Segment Start: DOCUMENT EXCERPT

I can't remember what the advertising was like now. It didn't strike me as terribly sexist, but perhaps it was different in the US? I think this in any case pushes the boundaries of what a woman can reasonably be expected to pay to watch, when there's alternative material on the next screen. And this is probably aimed at a slightly older audience, not the very young audience that will take torture and dismemberment in its stride.
The poster (which I'm fairly certain was international) depicts Salander topless, with Blomkvist hugging her protectively. This
article argues that it reflects a deliberate choice to make Salander seem more feminine and more sexualized as compared to Noomi Rapace's version, and that this choice is also expressed in the film.
I never saw that poster in the UK. That may have been due to either more thoughtful promotion or tougher regulation.
I prefer Noomi Rapace's stronger features, so Rooney Mara seems less sexual to me, but I guess that's just personal taste.
Edited at 2011-12-29 04:13 pm (UTC)
I keep rereading your comments there about attractiveness...are you really suggesting that the greater the perceived disparity in 'attractiveness' (elaborated largely as relating to appearance and levels of strangeness/podginess), the less plausible a relationship seems?

Segment End: DOCUMENT EXCERPT
Segment Start: AVAILABLE DATA

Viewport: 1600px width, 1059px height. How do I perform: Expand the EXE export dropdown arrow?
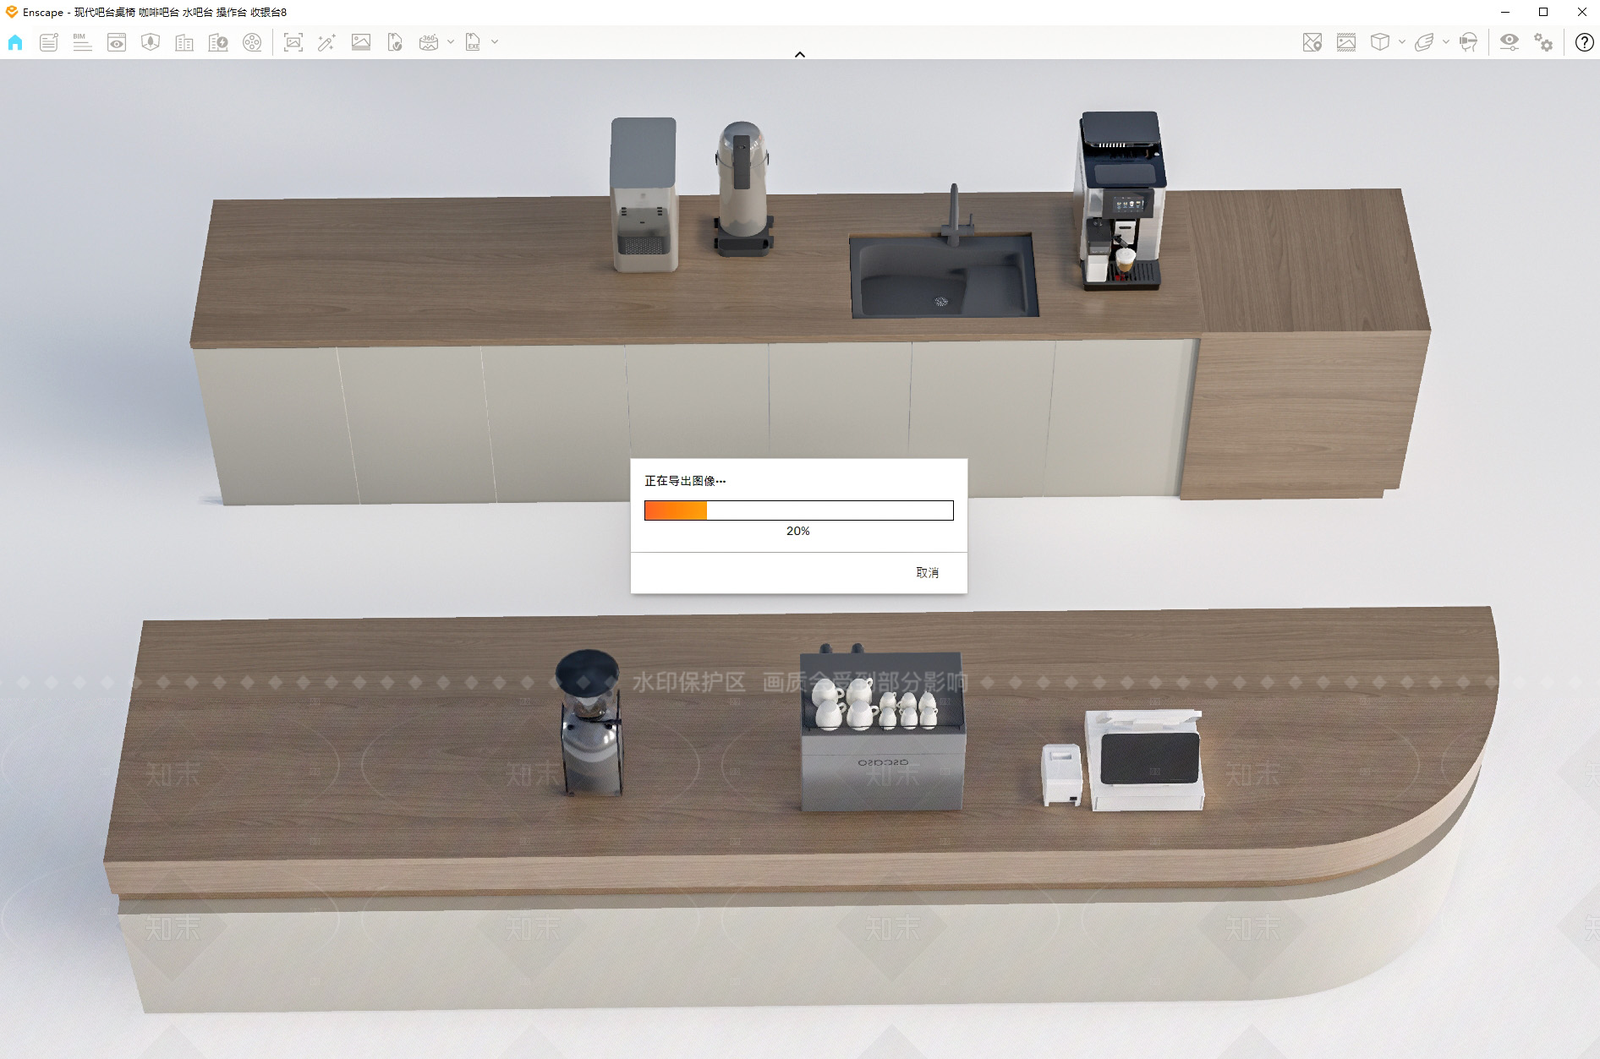[x=495, y=42]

Segment End: AVAILABLE DATA

▸ **WHAT TO DO**:
1 > In the film discussion, copy out word for word the passage starting at "I can't remember" and ending at "or tougher regulation.".
2 > Translate this sentence from the film discussion into Spanish: "I never saw that poster in the UK."

▸ **SOLUTIONS TO THE EXERCISE**:
1 >
I can't remember what the advertising was like now. It didn't strike me as terribly sexist, but perhaps it was different in the US? I think this in any case pushes the boundaries of what a woman can reasonably be expected to pay to watch, when there's alternative material on the next screen. And this is probably aimed at a slightly older audience, not the very young audience that will take torture and dismemberment in its stride.
The poster (which I'm fairly certain was international) depicts Salander topless, with Blomkvist hugging her protectively. This
article argues that it reflects a deliberate choice to make Salander seem more feminine and more sexualized as compared to Noomi Rapace's version, and that this choice is also expressed in the film.
I never saw that poster in the UK. That may have been due to either more thoughtful promotion or tougher regulation.

2 > Nunca vi ese póster en el Reino Unido.